Nous appelons cela de la corruption, du détournement. Le commandant Jiline préfère parler d’organisation. Mais comment éviter le chaos ? Quelle solution pour sauver sa peau dans ce bourbier où se trouve le commandant lâché par ses supérieurs ?
Quelle est cette guerre ? Les ennemis peuvent devenir les « amis », les alliés, tomber dans le camp adverse. Où est l’armée russe, où est le commandement suprême ?
Les premières pages sont édifiantes, cocasses avec ce convoi de troufions ivres qu’aucun officier n’accompagne ni ne réceptionne. Les voici montant dans les camions, s’interpellant, au premier barrage, montrant leurs culs !!! et c’est tout l’équilibre précaire des marchés et autres arrangements qui risque de tomber, surtout qu’un tchéchène est tué.
Jiline, commandant de l’armée russe, est chargé de l’approvisionnement, sur son secteur, les troupes russes en essence. Il gère ce stock d’une façon drastique et équilibrée. Dans ce pays en guerre, le commandant Alexandre Jiline, encore appelé Sacha, Sachik, Assan Sergueitch, ou Assan tout court, selon ses interlocuteurs se fait respecter. Ses interlocuteurs, plutôt ses « clients » tiennent leurs paroles, enfin presque. Il détourne un baril sur dix qu’il revend aux Tchétchènes. Cette monnaie d’échange permet à ses convois de passer sans trop de perte. Il en vend également de temps à autres, aux paysans pour les travaux agricoles.

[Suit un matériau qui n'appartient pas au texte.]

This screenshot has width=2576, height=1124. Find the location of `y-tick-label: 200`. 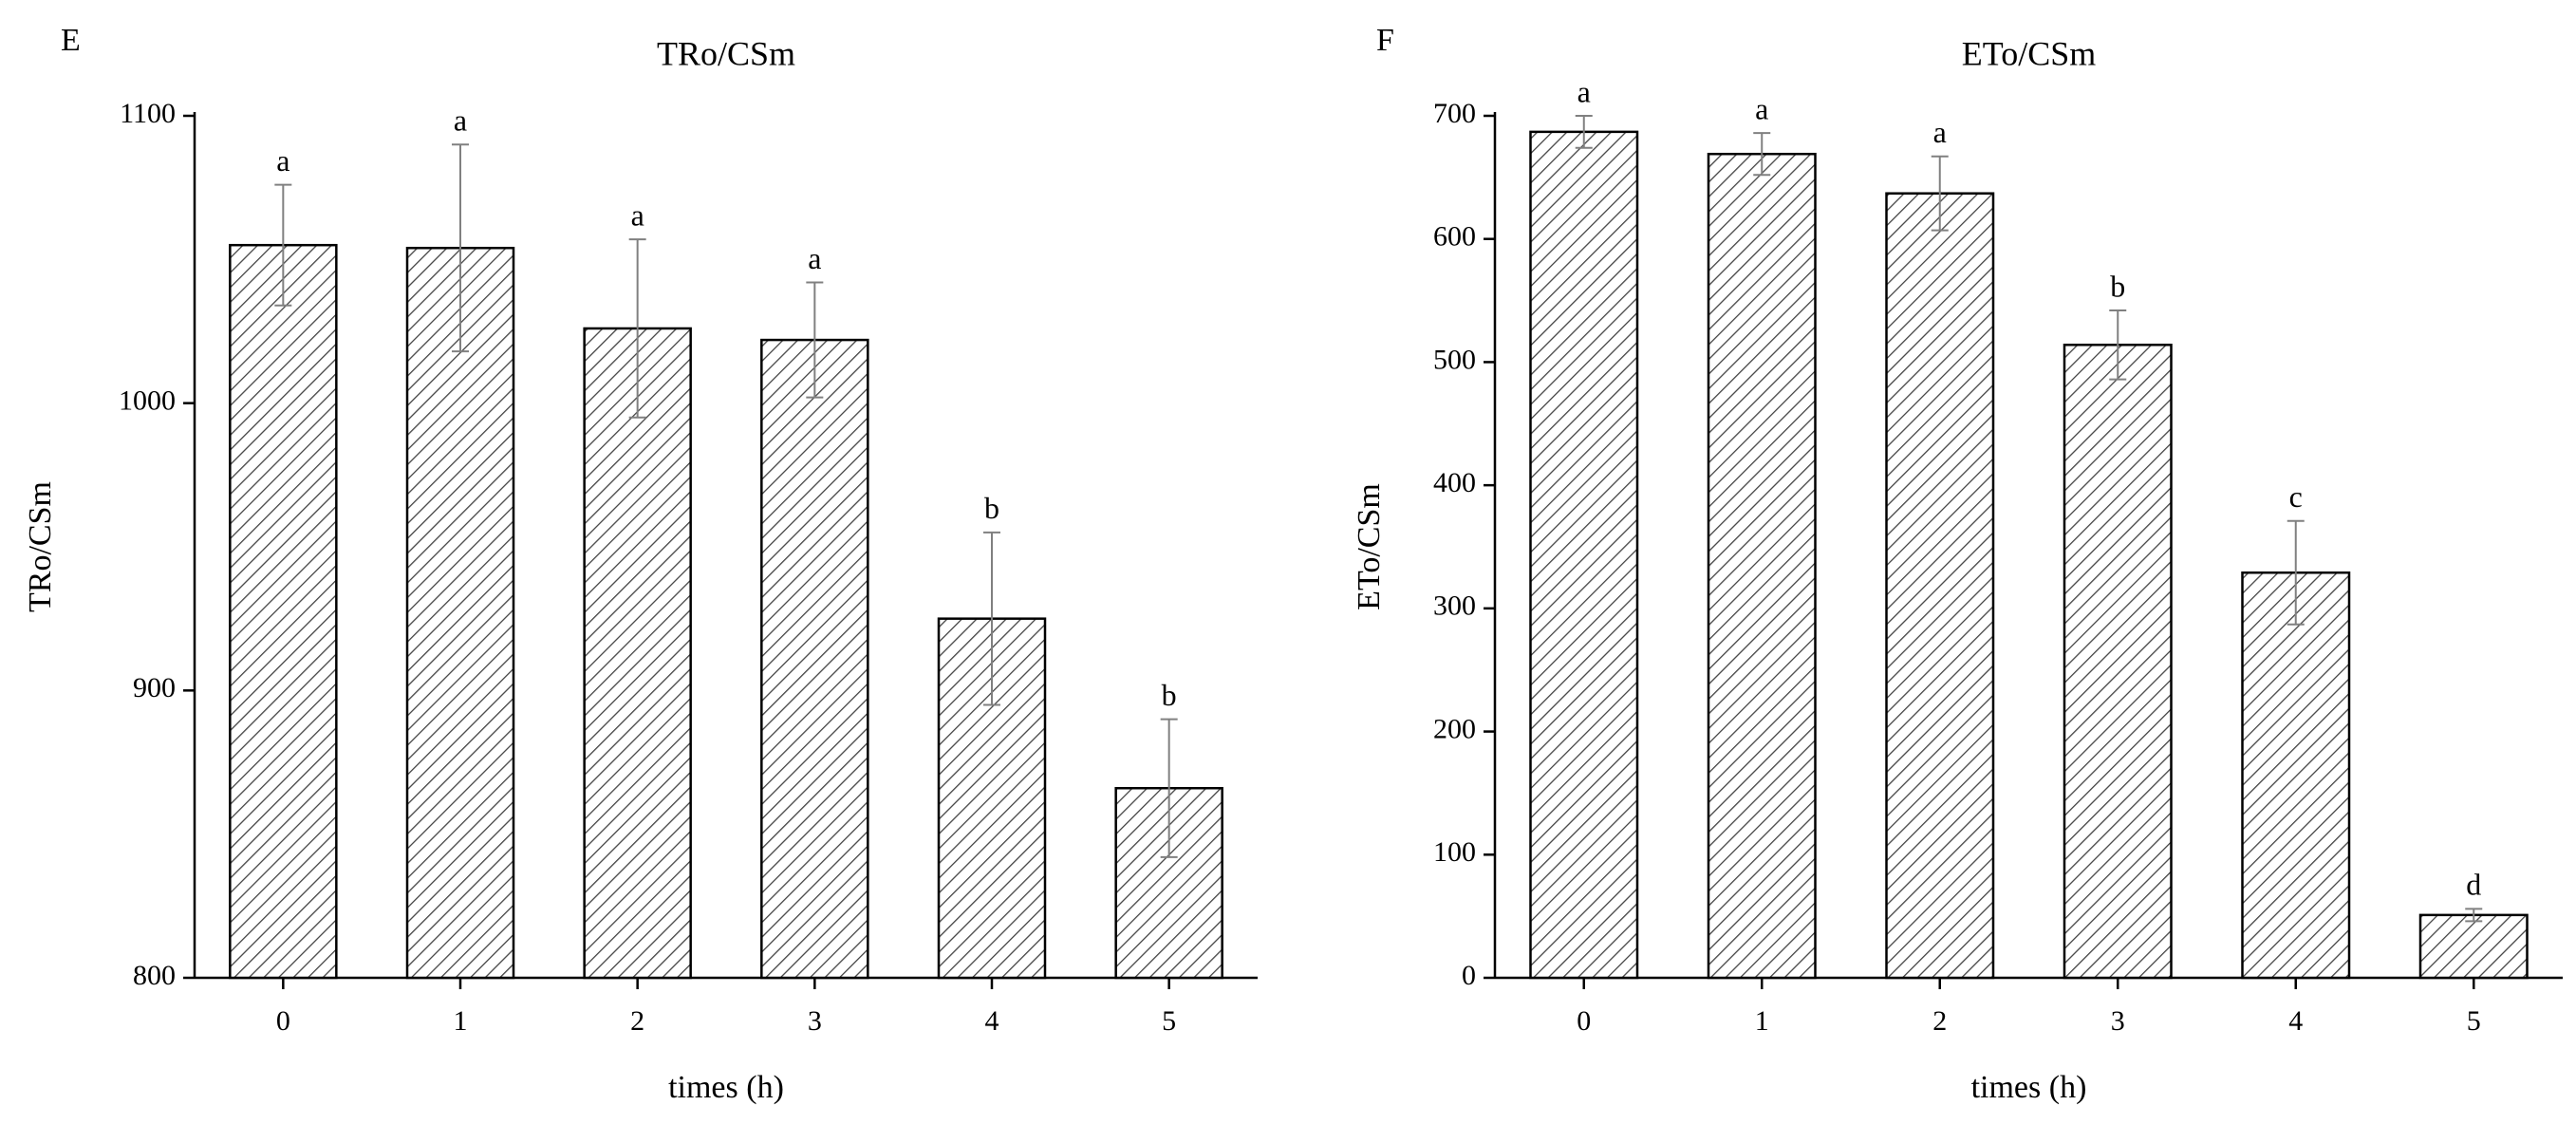

y-tick-label: 200 is located at coordinates (1454, 728).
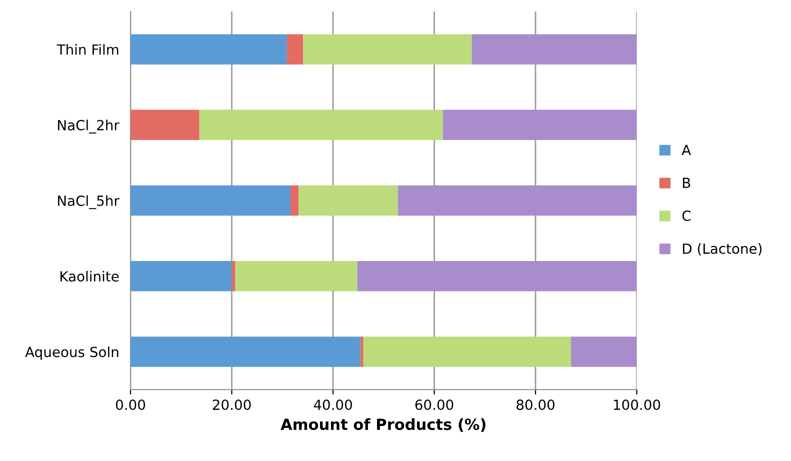 This screenshot has width=791, height=461. What do you see at coordinates (434, 405) in the screenshot?
I see `x-tick-label: 60.00` at bounding box center [434, 405].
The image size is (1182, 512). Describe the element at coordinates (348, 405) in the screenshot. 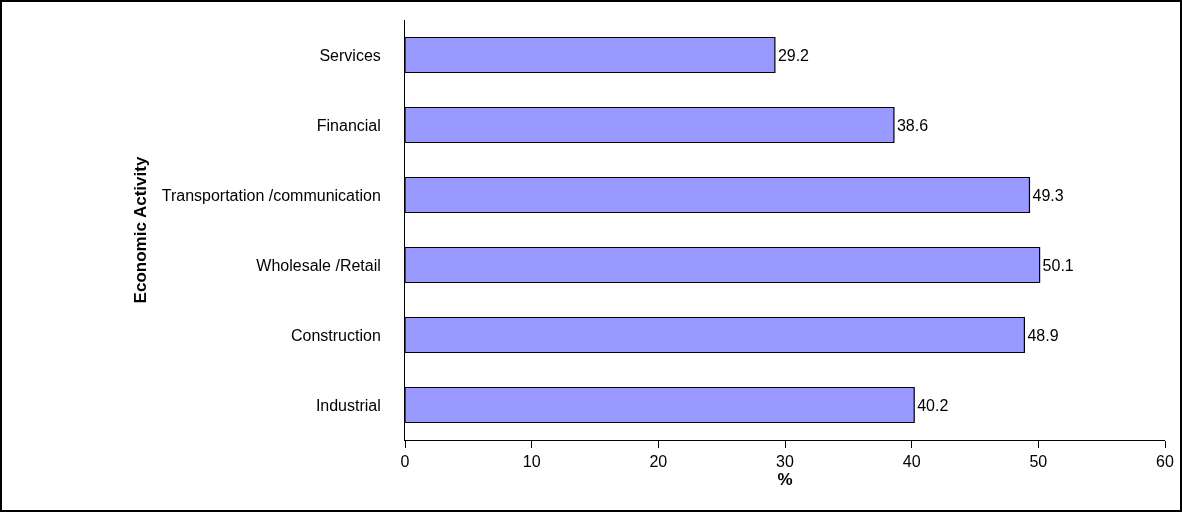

Oui Assan est un homme d’honneur. Ils ne violent pas les femmes. (Certaines pages concernant des mères parties à la recherche de leur fils prisonniers des Tchètes sont édifiantes), ne fait par de marchés avec les armes. Lorsque des soldats russes ont échappé par miracle à une embuscade où tous ont été tués, il les prend avec lui. Bien sûr, ils doivent travailler pour lui quelques temps, mais, respectant sa parole, il recherche leurs régiments.
C’est ainsi qu’il s’est pris d’une certaine amitié pour deux jeunes gars traumatisés suite à un guet-apens.
Dans ce livre, Vladimir Makanine dénonce cette guerre où les jeunes appelés servent de chair à canons pendant que le commandement fait des affaires loin des fronts. Ces chefs peuvent même vendre un des leurs (un général inoffensif en l'occurrence) pour soulager la vindicte de Tchéchènes sans aucun remords. Là-bas, l’autorité ne respecte pas les lois, elle les arrange à sa sauce. Une guerre où les lois commerciales ne sont aucunement entravée par la guerre, où l’on tue et commerce sans aucun problème des deux côtés.
Vladimir Makanine nous offre un livre fort et dense, où l’humour est présent. Beaucoup phrases non terminées, ponctuées par des points de suspension donnent du nerf à l’écriture. C’est une lecture exigeante. L’auteur a un style direct, sans fioriture, très fort. Bref, il ne tourne pas autour du pot et cela m’a beaucoup plu. Je pense que la traduction de Christine Zeytounian-Beloüs y est pour beaucoup. Une lecture qui restera longtemps entre mes deux oreilles.